I know that someday you'll find better things.

Monday, June 24, 2013

The Neighbors' Briefs

On days that we’d walk home from school, we would try to help our neighbors by stacking the daily free Dallas Briefing newspapers to reduce trip hazards for the owners and passers-by. When too many briefs piled up, a week’s worth, maybe, I’d enlist the kids’ help in gathering them up and bringing them home.

“Are we stealing?” Caleb asked, a little too loudly, the first time we did this.
“We most assuredly are not,” I replied, a little too emphatically, perhaps.
“But we’re taking something that belongs to someone else. That’s stealing,” Mia chimed in, a little too morally conscientious for the situation, if you ask me.

“We are doing a kind and helpful deed for our neighbors.

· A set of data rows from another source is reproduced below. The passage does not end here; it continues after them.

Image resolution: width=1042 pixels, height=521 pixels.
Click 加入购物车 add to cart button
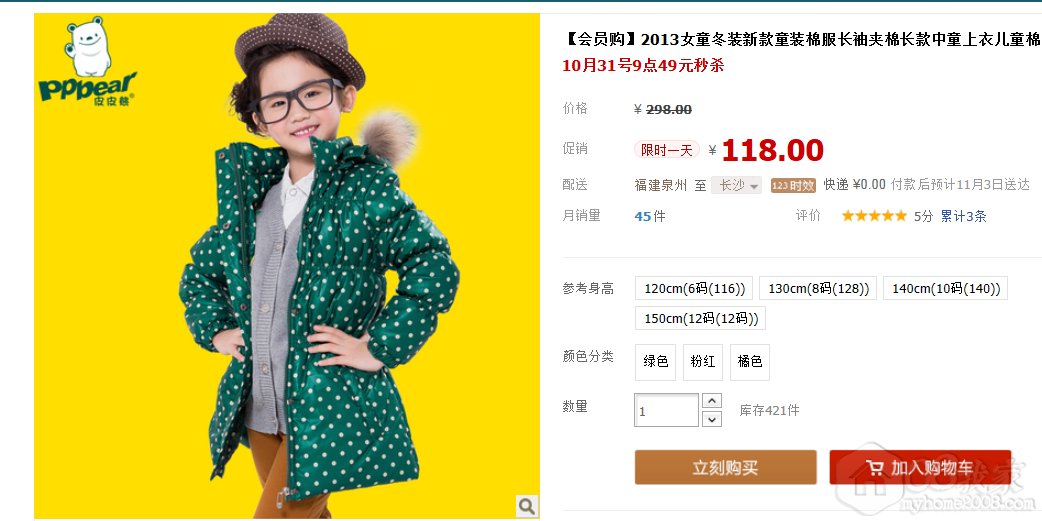920,468
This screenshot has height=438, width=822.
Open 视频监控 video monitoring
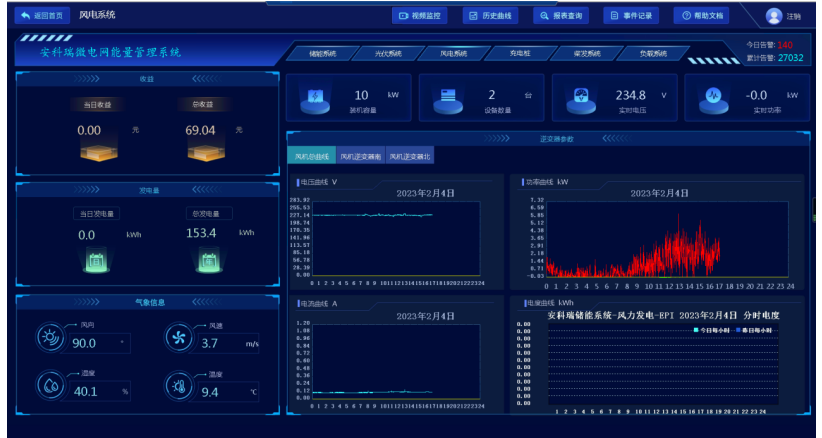click(x=419, y=16)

What if they’re out of town? Having all these papers in their front yard is practically advertising to the burglars. It’s an invitation to be robbed. By gathering them up, we are doing the neighborly thing.”

They were not convinced. I had to offer further proof.

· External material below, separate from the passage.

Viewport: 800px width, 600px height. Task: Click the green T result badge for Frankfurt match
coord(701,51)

“Plus, we’re saving the earth by recycling these papers and the bags they came in. When free things-- like this newspaper and those pizza ads-- get loose on the lawn, it’s practically littering. Do you want to just stand by and watch while the neighborhood gets all littery?”

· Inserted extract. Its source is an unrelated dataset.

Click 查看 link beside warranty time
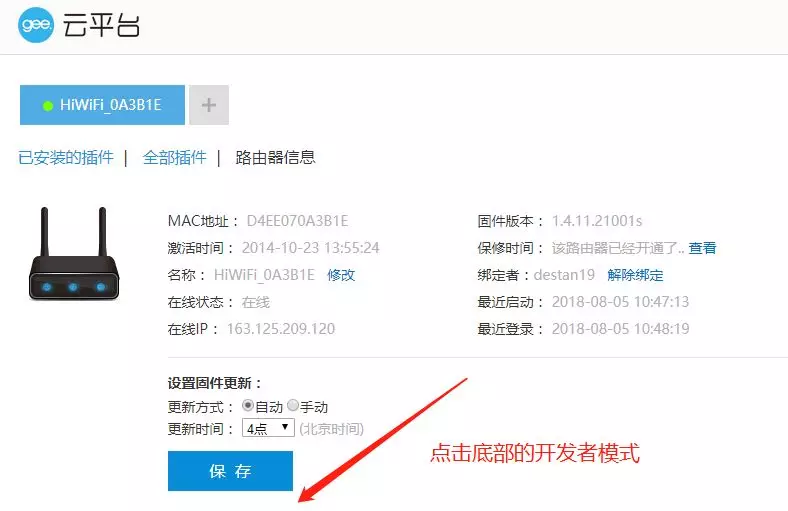 pos(702,248)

Just as I’d hoped, this seemed to satisfy their suspicion. They gathered them up and we continued walking toward home. When we arrived at the house, they started toward the recycling bins out back.

“Wait!” I called out. “Don’t throw those out. I need to sort through them first. We need to thank ourselves for this act of kindness by keeping their coupons.”

Mia and Caleb set the papers down, mirrored “I told you so” faces, and went inside.

“I’m sure they wouldn’t mind—after all, we just kept their houses safe from burglars!” I called after them. While I combed through the circulars for the coupons, I sent up a silent prayer that they wouldn’t grow up to be juvenile delinquents.

Frugal delinquents are far superior to the traditional juvenile variety, anyway.